For a physicist, having worked for years on improving the understanding of an experiment and its underlying models, it is actually a dramatic situation to be able to touch in situ the hardware that generates the data. Working on IceCube, situated at the Geographic South Pole, it is a particularly surrealistic adventure.

Depending on the weather, mechanical issues with the planes and scheduling constrains, the journey from Europe via New Zealand and the Antarctic logistics hub McMurdo can take anywhere from four days to two weeks. Once at “the Pole”, you feel struck by the strong contrast created of  a fossil fuel-driven outpost of civilization (single rooms, spacious laboratories & recreational rooms and three warm meals a day) clashing with the harsh conditions of one of the coldest, driest and most remote places on Earth. The absurdity of this situation is probably best exemplified by the cult-like status surrounding fresh breakfast eggs and the sadness that ensues when none are available after a week without flights.
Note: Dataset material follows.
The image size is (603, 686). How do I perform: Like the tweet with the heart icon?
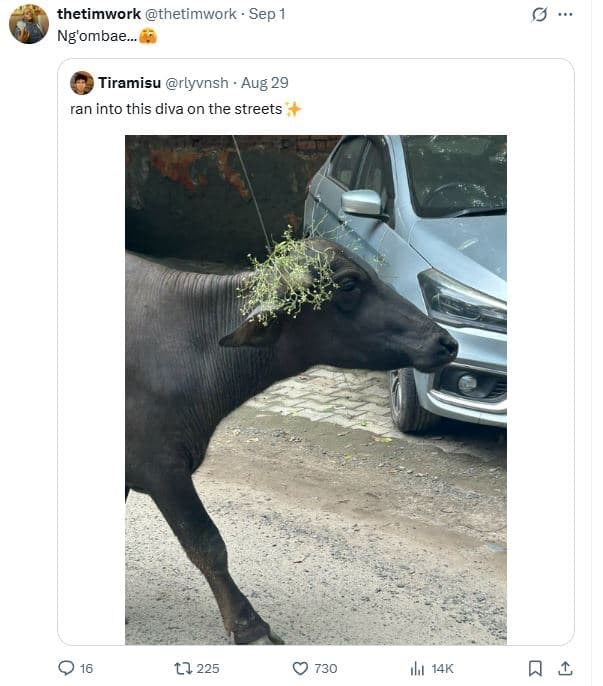click(x=300, y=668)
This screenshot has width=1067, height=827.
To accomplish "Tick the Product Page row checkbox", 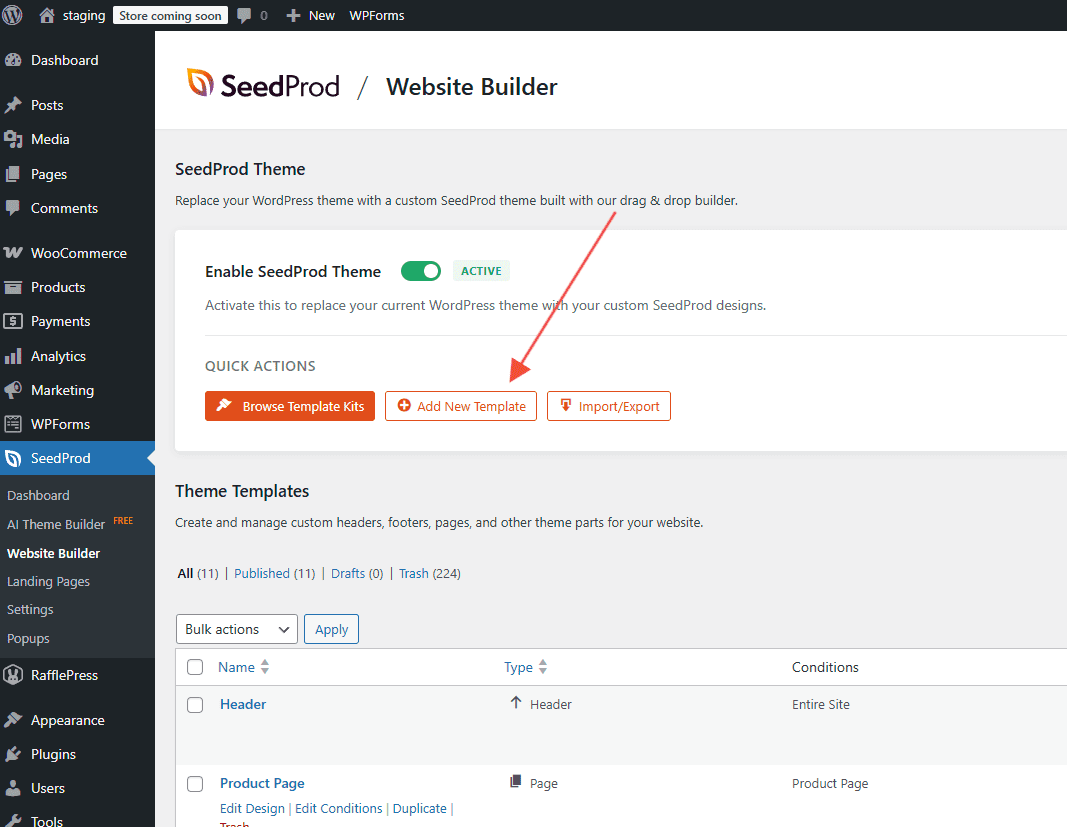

IceCube is a unique experiment using the deep glacial ice which has accumulated over the last 100 millennia and it’s outstanding optical properties as a detection medium for a particle physics experiment. With the over 5000 sensors frozen about 2km deep in the ice, the only reminders of the experiment are small islands of bamboo flags marking the location of each drill hole as well as a small server-room building in the centre of the instrumented area. As such it takes quite a leap of imagination to appreciate that one is standing on top of nearly 3km of ice, with about 3000 particles being detected and stored per second.

After working on “the ice” for three weeks, we are now heading home. This is a moment comprising an ambivalent mixture of feelings: The anticipation to come home, the sadness to leave this remarkable place and the anxiety as the small R&D telescope we deployed will hopefully survive the grueling winter to gather the required data.